Le Diable dupé par les femmes/Première partie

PREMIÈRE PARTIE
UI, cher Grimouille, je suis amoureux,
et ce qui rend aujourd’hui
ma flamme inutile, c’est que la
prudence de la personne aimée a prévalu
sur mes ruses. On ne parle même plus de
mon martyre que pour en divertir les
cercles, et il n’est pas jusqu’aux Socrates
du temps, les plus sombres, qui n’aient ri de
tout leur cœur, en apprenant les circonstances
de ma défaite.
Effectivement un Diable amoureux qui voit succéder à ses dépenses et à ses soins la honte de se voir chargé d’opprobres et de coups : des événements si peu ordinaires à des gens de notre étoffe, ne sont pas tout à fait indignes de l’attention des sages, lesquels, ne doutant plus de notre insuffisance, ne manqueront pas de se divertir de nos artifices, et de publier que l’amour et les femmes nous rendent impotents, sans jambes, sans yeux et peut-être sans oreilles.
Il est vrai que ma frayeur ne m’a permis de m’arracher qu’à moitié d’entre les mains de la fière Léonide et que ma précipitation à fuir, m’a déterminé, plutôt que de tout risquer, à laisser ma jambe de bois chez elle. Mais enfin le sort du combat a autrement disposé de mes oreilles, quoique franchement on ne les a pas plus épargnées que tout le reste de ma figure ; et si mon adresse ne m’eût heureusement dérobé à la fureur de la troupe mutinée, peut-être bien qu’il me serait effectivement arrivé quelque chose de pis.
Bien t’a pris, ma foi, de ce qu’à la faveur de ta perruque blonde, on ne t’a pas reconnu pour le Midas des sombres demeures, car la brune venant à te reconnaître pour tel, dès tes premières visites, je veux croire que la scène de la bastonnade n’eût jamais passé jusqu’au second acte.
Loin de lui découvrir le pot aux roses, je donnais, au contraire, tous mes soins à éloigner de sa mémoire tout ce qui pouvait la porter au soupçon et à la défiance.
Elle avait lu dans de fameuses pasquinades, qu’un Diable, marqué au B en plusieurs endroits, avait depuis peu formé quelques habitudes dans Paris ; mais persuadé que je n’étais pas le seul dans cette grande ville en qui la nature se voit ainsi tronquée, j’allais hardiment mon grand chemin, sans craindre d’être découvert.
D’une jambe à simple structure que je traînais à la faveur d’une béquille, je m’en fis construire une autre sur le naturel et dont le principal ressort me fut donné par un fameux mécanicien de cette ville ; — car en matière de mécanique, les Français sont plus Diables que nous, — lequel me rendant ce service, crut, en me voyant couvert d’un habit bleu, obliger quelque officier réformé ou quelque plaideur illustre nouvellement arrivé par les coches d’Évreux.
Un large plumet flottant sur les bords d’un grand castor, une perruque à la financière, tapée sur mon large estomac, une épée relevée d’or et d’agate à mon côté, un beau bas d’Angleterre tiré sur ma jambe artificielle, je peux dire que tout était dans l’ordre. D’ailleurs je sus toujours si bien accorder ma contenance au bruit que j’avais fait répandre de ma prétendue noblesse, que Léonide donnant à pleines voiles dans le piège, devint la plus opiniâtre de toutes à me rendre les honneurs légitimement dus aux nobles de la première classe.
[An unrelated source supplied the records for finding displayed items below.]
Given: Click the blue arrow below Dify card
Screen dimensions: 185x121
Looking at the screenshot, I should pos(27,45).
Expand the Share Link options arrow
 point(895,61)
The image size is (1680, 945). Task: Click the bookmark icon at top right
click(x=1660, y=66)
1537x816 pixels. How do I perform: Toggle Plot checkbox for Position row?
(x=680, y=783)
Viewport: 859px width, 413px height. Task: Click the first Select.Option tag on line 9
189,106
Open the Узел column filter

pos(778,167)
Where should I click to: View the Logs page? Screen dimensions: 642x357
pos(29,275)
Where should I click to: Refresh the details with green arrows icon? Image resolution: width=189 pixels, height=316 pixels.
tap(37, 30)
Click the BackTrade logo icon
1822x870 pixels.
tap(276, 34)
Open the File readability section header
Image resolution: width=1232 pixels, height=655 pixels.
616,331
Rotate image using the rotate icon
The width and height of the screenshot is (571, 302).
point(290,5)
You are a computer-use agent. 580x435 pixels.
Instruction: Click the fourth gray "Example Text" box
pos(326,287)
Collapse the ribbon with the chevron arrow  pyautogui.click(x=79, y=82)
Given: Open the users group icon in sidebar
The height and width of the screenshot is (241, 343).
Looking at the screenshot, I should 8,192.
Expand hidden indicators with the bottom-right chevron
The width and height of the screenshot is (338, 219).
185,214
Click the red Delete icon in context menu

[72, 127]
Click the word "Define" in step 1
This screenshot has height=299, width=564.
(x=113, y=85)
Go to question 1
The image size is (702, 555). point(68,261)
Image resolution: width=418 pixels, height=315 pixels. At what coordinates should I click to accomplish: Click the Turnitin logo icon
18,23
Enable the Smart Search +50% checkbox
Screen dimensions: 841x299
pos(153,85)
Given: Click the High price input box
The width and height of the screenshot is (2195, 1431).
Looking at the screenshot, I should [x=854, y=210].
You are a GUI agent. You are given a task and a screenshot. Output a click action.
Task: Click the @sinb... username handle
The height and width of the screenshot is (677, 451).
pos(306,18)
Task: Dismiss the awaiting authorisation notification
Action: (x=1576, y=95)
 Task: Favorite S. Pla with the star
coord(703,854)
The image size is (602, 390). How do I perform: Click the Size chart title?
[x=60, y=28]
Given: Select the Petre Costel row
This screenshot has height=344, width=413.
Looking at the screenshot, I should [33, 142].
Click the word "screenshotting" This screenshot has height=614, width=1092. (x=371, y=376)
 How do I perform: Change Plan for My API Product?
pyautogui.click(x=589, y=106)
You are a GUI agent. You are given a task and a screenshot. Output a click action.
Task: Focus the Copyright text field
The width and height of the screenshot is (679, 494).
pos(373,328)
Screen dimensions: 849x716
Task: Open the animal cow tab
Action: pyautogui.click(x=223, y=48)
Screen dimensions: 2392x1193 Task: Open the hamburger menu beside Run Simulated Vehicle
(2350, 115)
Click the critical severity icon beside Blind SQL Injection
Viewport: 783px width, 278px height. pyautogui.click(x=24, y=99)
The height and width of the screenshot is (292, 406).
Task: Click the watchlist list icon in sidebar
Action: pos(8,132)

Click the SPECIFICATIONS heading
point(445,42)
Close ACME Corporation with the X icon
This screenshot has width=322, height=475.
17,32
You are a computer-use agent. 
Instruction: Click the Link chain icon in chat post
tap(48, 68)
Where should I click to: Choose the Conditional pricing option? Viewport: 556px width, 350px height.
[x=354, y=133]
Je n’ignore rien de tout ce que tu as fait pour te mériter l’estime de cette belle. Je sais même que pour soutenir heureusement ton faste, sans beaucoup t’intéresser au malheur d’une troupe de pauvres domestiques injustement accusés, tu n’as pas fait difficulté de forcer les coffres d’un riche agioteur et de saigner, tout d’un coup, son trésor et son dieu, de douze sacs de mille écus d’or de bon aloi.
Je sais encore que deux habits chargés d’un galon d’or et d’argent le plus fin, s’éclipsèrent, le même jour, aux yeux d’un pauvre valet de chambre à qui on retint les gages de vingt années. Je ne suis, dis-je, que trop instruit de tout cela, et il ne me reste plus rien à savoir de ce qui te concerne, sinon un précis de ton entrée et de ta disgrâce chez ta belle.
C’est, mon cher Grimouille, me demander, en peu de paroles, un long discours. Mais comme tu es celui de tous les Diables que je crois le plus digne de mes confidences, asseyons-nous un moment sous cet étal, et voyons par le récit de mes aventures, si l’on peut encore compter quelque chose sur l’amitié apparente des femmes.